Example #1
0
def parse_structured_copyright_file(
    copyright_file,
    skip_debian_packaging=True,
    simplify_licenses=True,
    unique=True,
):
    """
    Return a tuple of (declared license, detected license_expression,
    copyrights) strings computed from the `copyright_file` location. For each
    copyright file paragraph we treat the "name" as a license declaration. The
    text is used for detection and cross-reference with the declaration.

    If `skip_debian_packaging` is True, the Debian packaging license --if
    detected-- is skipped.

    If `simplify_licenses` is True the license expressions are simplified.

    If `unique` is True, repeated copyrights, detected or declared licenses are
    ignore, and only unique detections are returne.
    """
    if not copyright_file:
        return None, None, None

    deco = DebianCopyright.from_file(copyright_file)

    declared_licenses = []
    detected_licenses = []
    copyrights = []

    deco = fix_copyright(deco)

    licensing = Licensing()
    for paragraph in deco.paragraphs:

        if skip_debian_packaging and is_debian_packaging(paragraph):
            # Skipping packaging license and copyrights since they are not
            # relevant to the effective package license
            continue

        if isinstance(paragraph, (CopyrightHeaderParagraph, CopyrightFilesParagraph)):
            pcs = paragraph.copyright.statements or []
            for p in pcs:
                p = p.dumps()
                # avoid repeats
                if unique:
                    if p not in copyrights:
                        copyrights.append(p)
                else:
                    copyrights.append(p)

        if isinstance(paragraph, CatchAllParagraph):
            text = paragraph.dumps()
            if text:
                detected = get_normalized_expression(text, try_as_expression=False)
                if not detected:
                    detected = 'unknown'
                detected_licenses.append(detected)
        else:
            plicense = paragraph.license
            if not plicense:
                continue

            declared, detected = detect_declared_license(plicense.name)
            # avoid repeats
            if unique:
                if declared and declared not in declared_licenses:
                    declared_licenses.append(declared)
                if detected and detected not in detected_licenses:
                    detected_licenses.append(detected)
            else:
                declared_licenses.append(declared)
                detected_licenses.append(detected)

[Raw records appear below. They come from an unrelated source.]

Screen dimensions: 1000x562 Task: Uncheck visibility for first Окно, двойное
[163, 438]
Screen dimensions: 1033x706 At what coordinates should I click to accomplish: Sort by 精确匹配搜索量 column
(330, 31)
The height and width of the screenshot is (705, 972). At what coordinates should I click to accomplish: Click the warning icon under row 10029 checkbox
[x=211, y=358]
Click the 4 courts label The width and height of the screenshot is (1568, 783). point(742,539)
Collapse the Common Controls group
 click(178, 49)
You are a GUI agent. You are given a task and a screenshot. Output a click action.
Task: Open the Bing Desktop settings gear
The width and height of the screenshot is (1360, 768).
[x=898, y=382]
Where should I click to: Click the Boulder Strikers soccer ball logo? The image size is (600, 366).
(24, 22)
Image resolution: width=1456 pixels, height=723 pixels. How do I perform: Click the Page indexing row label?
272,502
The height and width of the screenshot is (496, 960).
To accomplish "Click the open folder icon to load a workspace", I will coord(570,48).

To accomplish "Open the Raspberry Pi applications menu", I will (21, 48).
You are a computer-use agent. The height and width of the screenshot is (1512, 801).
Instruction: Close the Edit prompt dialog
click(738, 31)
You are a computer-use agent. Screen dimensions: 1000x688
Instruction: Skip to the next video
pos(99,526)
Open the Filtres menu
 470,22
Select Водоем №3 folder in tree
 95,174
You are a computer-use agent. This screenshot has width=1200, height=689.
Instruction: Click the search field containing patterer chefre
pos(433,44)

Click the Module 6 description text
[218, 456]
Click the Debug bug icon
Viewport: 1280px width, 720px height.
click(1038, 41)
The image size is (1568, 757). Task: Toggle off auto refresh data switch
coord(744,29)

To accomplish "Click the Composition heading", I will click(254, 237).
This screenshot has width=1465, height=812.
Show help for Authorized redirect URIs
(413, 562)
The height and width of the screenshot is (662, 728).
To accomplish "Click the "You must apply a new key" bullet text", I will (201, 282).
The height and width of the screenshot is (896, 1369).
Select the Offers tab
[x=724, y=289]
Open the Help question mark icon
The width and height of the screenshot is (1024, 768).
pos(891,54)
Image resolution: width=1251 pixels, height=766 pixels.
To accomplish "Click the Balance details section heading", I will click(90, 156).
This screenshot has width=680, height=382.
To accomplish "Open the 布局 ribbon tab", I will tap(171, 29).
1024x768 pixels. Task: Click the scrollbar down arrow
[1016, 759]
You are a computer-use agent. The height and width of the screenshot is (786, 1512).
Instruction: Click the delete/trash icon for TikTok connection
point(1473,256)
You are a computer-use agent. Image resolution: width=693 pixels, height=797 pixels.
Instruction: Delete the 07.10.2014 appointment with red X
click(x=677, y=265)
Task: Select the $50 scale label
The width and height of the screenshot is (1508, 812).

            # also detect in text
            text = paragraph.license.text
            if text:
                detected = get_normalized_expression(text, try_as_expression=False)
                if not detected:
                    detected = 'unknown'
                # avoid repeats
                if unique:
                    if detected not in detected_licenses:
                        detected_licenses.append(detected)
                else:
                    detected_licenses.append(detected)

    declared_license = '\n'.join(declared_licenses)

    if detected_licenses:
        detected_licenses = [licensing.parse(dl, simple=True) for dl in detected_licenses]

        if len(detected_licenses) > 1:
            detected_license = licensing.AND(*detected_licenses)
        else:
            detected_license = detected_licenses[0]

        if simplify_licenses:
            detected_license = detected_license.simplify()

        detected_license = str(detected_license)

    else:
        detected_license = 'unknown'

    copyrights = '\n'.join(copyrights)
    return declared_license, detected_license, copyrights
Example #2
0
def get_normalized_expression(query_string):
    """
    Given a text `query_string` return a single detected license expression.
    `query_string` is typically the value of a license field as found in package
    manifests.
    Return None if there is the `query_string` is empty. Return "unknown" as a
    license expression if there is a `query_string` but nothing was detected.

    For example::
    >>> get_normalized_expression('mit')
    'mit'
    >>> get_normalized_expression('mit or asasa or Apache-2.0')
    'apache-2.0 AND unknown'
    >>> get_normalized_expression('mit or asasa or Apache-2.0')
    'apache-2.0 AND unknown'
    >>> get_normalized_expression('mit asasa or Apache-2.0')
    'apache-2.0 AND unknown'
    >>> assert get_normalized_expression('') is None
    >>> assert get_normalized_expression(None) is None
    """
    if not query_string or not query_string.strip():
        return

    if TRACE:
        logger_debug('get_normalized_expression: query_string: "{}"'.format(
            query_string))

    from licensedcode.cache import get_index
    idx = get_index()
    licensing = Licensing()

    # we match twice in a cascade: as an expression, then as plain text if we
    # did not succeed.
    matches = None
    try:
        matched_as_expression = True
        matches = idx.match(query_string=query_string, as_expression=True)
        if matches_have_unknown(matches, licensing):
            # rematch also if we have unknowns
            matched_as_expression = False
            matches = idx.match(query_string=query_string, as_expression=False)

    except Exception:
        matched_as_expression = False
        matches = idx.match(query_string=query_string, as_expression=False)

    if not matches:
        # we have a query_string text but there was no match: return an unknown
        # key
        return 'unknown'

    if TRACE:
        logger_debug('get_normalized_expression: matches:', matches)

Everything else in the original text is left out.